Working on this episode, I had no doubts about my abilities to coach the actors through their scenes, helping to give them a context for where their character was internally at that moment in the story. But I must admit there were times working on the other elements of directing and producing a dramatic work where I worried whether I would be able to successfully translate the vision I had in my mind for this story into something tangible that would impact the audience in the manner I wanted it to. One aspect that I think has been absent in many dramatic works these days, whether it’s made by a professional or amateur organization, is the need for the story being told to have an impact on the audience – you need to create a work that makes an impression on the audience, that makes them appreciative that they did take time from their busy lives to give your work a listen. Indeed, I have to say that notion was my one biggest concern working on that episode; from the start right until the episode’s release, I was driven to make sure my audience would not feel like I wasted their time. And to that end, every detail, every line, every performance had to be the best we could achieve as I was not willing to let us use that safety net of this being our first effort to deter us from pushing to do the best.

And there’s really no way for me to confer to anyone just how much work it took to get our first episode to sound the way it did, whether it was making the actors actually sound like they were in the same room interacting with one another, as opposed to being hundreds of miles apart or creating a soundscape that immediately made the unseen scenic environment manifest itself within the listener’s imagination. As we hear so often from film and theatrical professionals who toil behind the scenes, they know they’ve done a good job if you don’t notice all the hard work they’ve put into their creation. I can tell you my own impression of this reality is mixed since it really is a testament to how well you succeeded that no one appreciates these details, that it doesn’t take the listener out of the story. And yet, it’s a bit discouraging to realize that all those weeks if not months of work can never really be appreciated without releasing the rough starting materials you had to work with to create this work.

That’s why this Parsec nomination means so much to me – it’s a validation from those who know what it takes to create an audio drama and make it sound real of just how much work was put into this effort. It’s an acknowledgment from my new peers that yes, you succeeded. But what also makes this nomination so sweet and rewarding is looking at who my competition is for this award – all the remaining four nomination spots are held by completely original works – ours is the only media tie-in. And that’s a big deal for me since as I mentioned in the director’s commentary I recorded for “Disunity”, the way I approached the telling of this story was not to create yet another “Star Trek” tale; instead, I wanted to tell an original story set against a science-fiction setting. Standing now shoulder to shoulder with works that exist in their own universe is for me proof that I succeeded in translating that story-telling approach to my audience.
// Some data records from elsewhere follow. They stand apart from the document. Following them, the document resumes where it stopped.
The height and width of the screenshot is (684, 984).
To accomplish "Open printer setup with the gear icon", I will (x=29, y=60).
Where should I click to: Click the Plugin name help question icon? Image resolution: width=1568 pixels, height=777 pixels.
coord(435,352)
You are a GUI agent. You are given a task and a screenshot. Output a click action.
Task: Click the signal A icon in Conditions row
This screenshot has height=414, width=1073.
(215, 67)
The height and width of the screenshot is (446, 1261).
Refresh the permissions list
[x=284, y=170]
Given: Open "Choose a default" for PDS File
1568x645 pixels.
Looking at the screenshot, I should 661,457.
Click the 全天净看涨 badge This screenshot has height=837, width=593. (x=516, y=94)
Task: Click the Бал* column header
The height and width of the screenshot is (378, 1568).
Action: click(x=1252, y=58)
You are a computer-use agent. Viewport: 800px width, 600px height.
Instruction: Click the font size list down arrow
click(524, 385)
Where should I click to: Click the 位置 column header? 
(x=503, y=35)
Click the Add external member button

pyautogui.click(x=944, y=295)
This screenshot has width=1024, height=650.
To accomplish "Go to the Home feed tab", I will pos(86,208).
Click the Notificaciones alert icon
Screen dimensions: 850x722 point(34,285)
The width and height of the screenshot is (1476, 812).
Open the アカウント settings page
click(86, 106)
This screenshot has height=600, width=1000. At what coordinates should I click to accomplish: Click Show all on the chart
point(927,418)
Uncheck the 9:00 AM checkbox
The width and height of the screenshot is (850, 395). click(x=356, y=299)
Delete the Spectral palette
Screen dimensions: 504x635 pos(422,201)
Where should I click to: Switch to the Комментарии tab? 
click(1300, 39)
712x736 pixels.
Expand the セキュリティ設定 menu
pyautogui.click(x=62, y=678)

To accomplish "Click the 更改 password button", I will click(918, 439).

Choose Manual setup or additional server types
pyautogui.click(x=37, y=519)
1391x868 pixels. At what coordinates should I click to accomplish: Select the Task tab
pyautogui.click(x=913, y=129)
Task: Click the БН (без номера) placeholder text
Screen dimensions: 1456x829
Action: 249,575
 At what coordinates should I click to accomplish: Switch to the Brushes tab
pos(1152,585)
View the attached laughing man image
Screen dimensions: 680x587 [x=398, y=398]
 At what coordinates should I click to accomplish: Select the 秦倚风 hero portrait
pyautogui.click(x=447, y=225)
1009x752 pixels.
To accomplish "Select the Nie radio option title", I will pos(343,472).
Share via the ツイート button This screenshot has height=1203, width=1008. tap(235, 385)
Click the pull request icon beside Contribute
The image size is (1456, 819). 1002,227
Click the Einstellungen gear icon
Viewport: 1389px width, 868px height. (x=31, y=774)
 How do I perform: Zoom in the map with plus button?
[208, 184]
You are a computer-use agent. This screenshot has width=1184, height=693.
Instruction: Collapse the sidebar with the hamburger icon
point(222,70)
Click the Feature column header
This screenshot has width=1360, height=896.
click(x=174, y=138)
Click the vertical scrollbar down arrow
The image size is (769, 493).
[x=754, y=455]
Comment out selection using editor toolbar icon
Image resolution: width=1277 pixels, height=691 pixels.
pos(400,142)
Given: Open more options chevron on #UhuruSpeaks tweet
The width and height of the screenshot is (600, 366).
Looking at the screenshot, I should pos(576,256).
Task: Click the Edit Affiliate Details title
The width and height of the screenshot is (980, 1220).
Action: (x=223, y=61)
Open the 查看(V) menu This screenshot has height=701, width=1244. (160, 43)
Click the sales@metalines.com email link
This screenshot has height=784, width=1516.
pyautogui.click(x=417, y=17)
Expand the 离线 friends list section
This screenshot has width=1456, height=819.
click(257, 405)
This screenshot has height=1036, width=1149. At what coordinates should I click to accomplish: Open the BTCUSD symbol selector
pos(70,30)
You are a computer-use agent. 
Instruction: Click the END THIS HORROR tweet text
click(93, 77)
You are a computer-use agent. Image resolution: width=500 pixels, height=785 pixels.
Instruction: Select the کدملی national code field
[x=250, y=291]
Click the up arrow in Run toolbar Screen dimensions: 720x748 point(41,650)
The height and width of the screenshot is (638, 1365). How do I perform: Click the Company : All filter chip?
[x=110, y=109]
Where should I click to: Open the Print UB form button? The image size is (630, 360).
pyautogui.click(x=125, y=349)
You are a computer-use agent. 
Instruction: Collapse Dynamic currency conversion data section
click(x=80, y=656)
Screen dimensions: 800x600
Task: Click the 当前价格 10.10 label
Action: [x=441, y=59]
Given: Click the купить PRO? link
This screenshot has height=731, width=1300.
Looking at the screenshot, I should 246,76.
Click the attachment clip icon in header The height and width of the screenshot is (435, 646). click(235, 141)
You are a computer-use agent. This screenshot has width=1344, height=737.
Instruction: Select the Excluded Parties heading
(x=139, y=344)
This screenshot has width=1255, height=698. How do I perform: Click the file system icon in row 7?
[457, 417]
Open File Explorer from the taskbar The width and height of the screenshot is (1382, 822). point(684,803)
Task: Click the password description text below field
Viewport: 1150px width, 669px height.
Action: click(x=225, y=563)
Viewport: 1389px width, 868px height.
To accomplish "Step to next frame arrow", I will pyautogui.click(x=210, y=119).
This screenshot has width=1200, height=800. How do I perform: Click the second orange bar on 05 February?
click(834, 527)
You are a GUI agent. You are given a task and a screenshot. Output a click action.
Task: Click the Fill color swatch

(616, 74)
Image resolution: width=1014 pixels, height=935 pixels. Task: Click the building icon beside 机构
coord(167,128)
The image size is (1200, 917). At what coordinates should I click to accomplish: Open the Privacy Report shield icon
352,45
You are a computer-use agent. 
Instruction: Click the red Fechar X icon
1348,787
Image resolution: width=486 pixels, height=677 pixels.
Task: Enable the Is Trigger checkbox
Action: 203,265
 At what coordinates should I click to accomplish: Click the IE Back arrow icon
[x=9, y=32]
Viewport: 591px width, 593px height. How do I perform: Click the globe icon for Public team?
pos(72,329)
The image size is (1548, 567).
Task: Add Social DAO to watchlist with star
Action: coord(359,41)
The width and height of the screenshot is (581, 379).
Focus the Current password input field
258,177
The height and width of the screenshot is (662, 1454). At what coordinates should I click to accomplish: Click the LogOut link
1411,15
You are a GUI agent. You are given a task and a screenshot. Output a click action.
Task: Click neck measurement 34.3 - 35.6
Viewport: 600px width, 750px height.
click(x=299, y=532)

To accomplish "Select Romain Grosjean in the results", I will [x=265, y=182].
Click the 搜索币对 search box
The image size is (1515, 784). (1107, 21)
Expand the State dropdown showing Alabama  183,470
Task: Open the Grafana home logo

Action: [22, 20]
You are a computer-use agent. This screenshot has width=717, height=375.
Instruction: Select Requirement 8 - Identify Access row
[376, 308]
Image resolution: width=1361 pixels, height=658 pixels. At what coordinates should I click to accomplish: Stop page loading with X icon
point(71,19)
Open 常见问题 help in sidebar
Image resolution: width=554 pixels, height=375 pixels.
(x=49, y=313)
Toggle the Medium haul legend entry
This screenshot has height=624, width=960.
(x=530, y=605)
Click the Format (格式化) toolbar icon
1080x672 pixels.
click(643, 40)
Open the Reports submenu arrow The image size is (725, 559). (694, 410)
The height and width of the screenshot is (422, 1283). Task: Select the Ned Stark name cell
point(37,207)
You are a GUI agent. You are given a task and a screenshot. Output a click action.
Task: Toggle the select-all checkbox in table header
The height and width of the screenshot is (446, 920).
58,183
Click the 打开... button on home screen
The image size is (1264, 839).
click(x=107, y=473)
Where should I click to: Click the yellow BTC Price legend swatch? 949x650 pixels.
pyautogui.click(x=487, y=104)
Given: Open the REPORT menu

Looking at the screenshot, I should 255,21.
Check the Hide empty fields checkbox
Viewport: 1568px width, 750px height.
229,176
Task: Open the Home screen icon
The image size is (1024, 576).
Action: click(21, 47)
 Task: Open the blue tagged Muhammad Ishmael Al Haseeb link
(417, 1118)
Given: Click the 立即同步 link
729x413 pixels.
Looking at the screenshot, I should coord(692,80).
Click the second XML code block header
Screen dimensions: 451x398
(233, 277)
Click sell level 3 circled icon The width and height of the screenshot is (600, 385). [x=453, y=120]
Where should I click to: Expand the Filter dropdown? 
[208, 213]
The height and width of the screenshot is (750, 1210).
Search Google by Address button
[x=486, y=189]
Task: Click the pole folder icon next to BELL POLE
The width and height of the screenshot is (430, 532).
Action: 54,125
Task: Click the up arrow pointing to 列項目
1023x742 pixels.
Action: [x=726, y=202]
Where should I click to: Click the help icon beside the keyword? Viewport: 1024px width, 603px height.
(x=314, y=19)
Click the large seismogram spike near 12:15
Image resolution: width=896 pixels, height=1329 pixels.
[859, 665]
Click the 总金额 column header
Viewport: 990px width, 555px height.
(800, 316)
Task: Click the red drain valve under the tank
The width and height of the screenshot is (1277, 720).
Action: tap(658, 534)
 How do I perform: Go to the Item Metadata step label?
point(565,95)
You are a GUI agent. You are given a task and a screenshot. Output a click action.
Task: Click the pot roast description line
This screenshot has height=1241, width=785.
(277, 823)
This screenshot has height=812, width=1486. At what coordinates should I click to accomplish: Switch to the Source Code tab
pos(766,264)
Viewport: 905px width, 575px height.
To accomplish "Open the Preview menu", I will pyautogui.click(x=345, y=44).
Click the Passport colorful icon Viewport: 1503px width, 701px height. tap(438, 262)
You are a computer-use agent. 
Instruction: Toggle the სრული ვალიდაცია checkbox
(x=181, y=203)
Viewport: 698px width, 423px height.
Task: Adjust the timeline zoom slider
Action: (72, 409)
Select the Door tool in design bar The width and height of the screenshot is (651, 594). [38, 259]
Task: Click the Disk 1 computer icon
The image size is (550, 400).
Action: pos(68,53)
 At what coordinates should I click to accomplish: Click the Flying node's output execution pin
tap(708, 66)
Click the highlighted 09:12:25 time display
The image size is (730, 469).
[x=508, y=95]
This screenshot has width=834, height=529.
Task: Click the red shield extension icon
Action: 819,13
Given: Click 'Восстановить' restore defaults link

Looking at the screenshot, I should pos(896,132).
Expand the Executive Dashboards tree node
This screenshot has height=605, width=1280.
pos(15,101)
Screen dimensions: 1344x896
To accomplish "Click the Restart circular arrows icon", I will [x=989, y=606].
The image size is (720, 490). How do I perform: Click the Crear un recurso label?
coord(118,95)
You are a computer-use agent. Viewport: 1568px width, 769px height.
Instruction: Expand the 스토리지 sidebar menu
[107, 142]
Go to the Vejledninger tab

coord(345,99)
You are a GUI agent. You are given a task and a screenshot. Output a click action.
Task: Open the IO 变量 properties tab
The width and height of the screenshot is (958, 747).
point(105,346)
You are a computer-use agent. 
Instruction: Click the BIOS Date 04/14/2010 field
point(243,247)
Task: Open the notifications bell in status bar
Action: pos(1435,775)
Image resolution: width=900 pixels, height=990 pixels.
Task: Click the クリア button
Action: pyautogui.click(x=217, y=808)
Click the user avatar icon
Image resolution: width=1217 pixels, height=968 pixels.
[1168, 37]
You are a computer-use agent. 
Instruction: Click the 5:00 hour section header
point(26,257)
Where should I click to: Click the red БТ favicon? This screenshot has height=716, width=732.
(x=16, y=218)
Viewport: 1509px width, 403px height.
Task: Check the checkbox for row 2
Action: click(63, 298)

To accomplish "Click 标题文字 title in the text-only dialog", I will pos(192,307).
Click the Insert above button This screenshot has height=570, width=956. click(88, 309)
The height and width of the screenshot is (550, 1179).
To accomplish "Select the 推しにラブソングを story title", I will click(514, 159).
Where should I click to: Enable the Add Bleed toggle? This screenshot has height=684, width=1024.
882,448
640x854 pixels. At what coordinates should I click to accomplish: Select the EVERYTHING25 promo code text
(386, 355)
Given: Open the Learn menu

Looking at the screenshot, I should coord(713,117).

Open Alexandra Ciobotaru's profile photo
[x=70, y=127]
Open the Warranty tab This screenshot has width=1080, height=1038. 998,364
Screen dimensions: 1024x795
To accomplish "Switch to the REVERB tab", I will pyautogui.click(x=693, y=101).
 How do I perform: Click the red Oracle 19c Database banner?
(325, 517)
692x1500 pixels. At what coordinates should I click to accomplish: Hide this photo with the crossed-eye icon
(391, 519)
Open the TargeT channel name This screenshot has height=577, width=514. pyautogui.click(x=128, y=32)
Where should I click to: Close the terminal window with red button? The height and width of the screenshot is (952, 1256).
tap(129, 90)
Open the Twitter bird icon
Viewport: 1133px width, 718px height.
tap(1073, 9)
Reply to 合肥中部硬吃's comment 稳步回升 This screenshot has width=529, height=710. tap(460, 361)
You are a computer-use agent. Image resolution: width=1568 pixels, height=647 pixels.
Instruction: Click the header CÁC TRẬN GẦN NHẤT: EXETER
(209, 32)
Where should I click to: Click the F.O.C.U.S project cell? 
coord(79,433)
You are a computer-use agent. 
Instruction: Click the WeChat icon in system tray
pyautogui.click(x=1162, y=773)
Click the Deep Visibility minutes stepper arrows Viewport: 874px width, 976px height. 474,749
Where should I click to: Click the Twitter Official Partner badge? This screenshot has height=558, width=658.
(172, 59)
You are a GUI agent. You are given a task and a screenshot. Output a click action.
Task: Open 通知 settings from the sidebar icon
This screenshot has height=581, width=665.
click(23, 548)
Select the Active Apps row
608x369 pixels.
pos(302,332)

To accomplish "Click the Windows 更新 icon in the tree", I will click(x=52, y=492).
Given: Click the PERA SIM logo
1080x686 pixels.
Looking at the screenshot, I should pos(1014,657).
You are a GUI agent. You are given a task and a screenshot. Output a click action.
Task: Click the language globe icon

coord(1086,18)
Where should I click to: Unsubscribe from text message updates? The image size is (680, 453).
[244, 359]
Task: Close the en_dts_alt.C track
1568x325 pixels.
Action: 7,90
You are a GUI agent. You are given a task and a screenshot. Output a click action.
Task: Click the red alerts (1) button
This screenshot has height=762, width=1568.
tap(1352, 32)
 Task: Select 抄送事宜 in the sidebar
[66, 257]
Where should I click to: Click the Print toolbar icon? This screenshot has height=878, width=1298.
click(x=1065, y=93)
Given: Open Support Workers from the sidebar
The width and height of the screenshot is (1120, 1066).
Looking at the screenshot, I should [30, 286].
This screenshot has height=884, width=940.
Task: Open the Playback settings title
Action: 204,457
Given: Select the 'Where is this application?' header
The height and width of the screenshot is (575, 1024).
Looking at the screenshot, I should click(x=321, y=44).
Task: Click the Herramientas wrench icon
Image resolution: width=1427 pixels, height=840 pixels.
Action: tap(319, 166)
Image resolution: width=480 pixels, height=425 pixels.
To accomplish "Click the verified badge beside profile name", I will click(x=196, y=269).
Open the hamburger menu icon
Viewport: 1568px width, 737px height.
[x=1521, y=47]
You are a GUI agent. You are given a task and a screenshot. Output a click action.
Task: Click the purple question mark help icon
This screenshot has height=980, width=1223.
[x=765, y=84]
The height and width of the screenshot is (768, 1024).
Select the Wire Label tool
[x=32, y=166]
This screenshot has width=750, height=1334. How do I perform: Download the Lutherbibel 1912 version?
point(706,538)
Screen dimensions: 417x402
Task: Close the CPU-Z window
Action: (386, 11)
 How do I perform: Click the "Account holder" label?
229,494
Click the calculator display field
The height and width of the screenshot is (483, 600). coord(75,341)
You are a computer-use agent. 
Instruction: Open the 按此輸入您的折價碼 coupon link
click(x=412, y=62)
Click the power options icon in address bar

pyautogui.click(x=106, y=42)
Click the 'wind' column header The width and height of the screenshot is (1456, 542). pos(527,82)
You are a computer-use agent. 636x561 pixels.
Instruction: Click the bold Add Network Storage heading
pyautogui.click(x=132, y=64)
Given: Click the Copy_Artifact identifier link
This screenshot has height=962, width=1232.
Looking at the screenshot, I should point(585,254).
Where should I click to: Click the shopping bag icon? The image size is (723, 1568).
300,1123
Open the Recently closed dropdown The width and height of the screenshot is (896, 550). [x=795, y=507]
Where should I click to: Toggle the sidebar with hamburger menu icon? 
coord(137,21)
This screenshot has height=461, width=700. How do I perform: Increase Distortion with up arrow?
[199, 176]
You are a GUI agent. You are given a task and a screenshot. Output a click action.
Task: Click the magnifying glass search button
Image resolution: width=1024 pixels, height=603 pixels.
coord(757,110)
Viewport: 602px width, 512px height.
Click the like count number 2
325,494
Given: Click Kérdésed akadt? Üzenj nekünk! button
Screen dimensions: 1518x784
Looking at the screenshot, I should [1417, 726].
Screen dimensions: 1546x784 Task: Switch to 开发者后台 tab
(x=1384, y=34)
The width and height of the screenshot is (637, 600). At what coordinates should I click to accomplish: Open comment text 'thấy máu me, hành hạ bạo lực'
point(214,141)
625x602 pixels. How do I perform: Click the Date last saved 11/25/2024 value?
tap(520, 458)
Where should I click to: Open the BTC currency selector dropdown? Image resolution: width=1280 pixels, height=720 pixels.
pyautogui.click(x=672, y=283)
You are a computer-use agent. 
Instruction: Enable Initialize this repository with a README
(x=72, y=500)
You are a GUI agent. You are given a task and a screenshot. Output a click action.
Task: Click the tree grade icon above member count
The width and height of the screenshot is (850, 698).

It’s going to be almost another week before I know if we won this Parsec award or not. But I wanted to post something about it now because for me, landing this nomination is a huge success. Remember, this episode represents a lot of firsts – it’s our series first episode, it’s my first directing effort, it’s my first work co-writing a story. To come out of the gates and out of all the dramatic audio works out there – and there are many – clinch one of these five spots as the Best Audio Drama for 2008 is amazing. I’m immensely proud of this achievement and though I’m well on my way to completing work directing our next episode (and with greater confidence in my abilities to direct it thanks to working on “Disunity”), this nomination is just the wind in my sails needed to push me, and thus our next episode, even further. Mind you, even before we won this nomination, I knew I wanted our next episode to be more challenging for me to direct and produce and certainly the darker nature of this next story is going to do just that, if not also the fact that I’ll be writing an original score for the whole episode during post-production.

Hey, I said I loved a challenge; I never said I wasn’t crazy.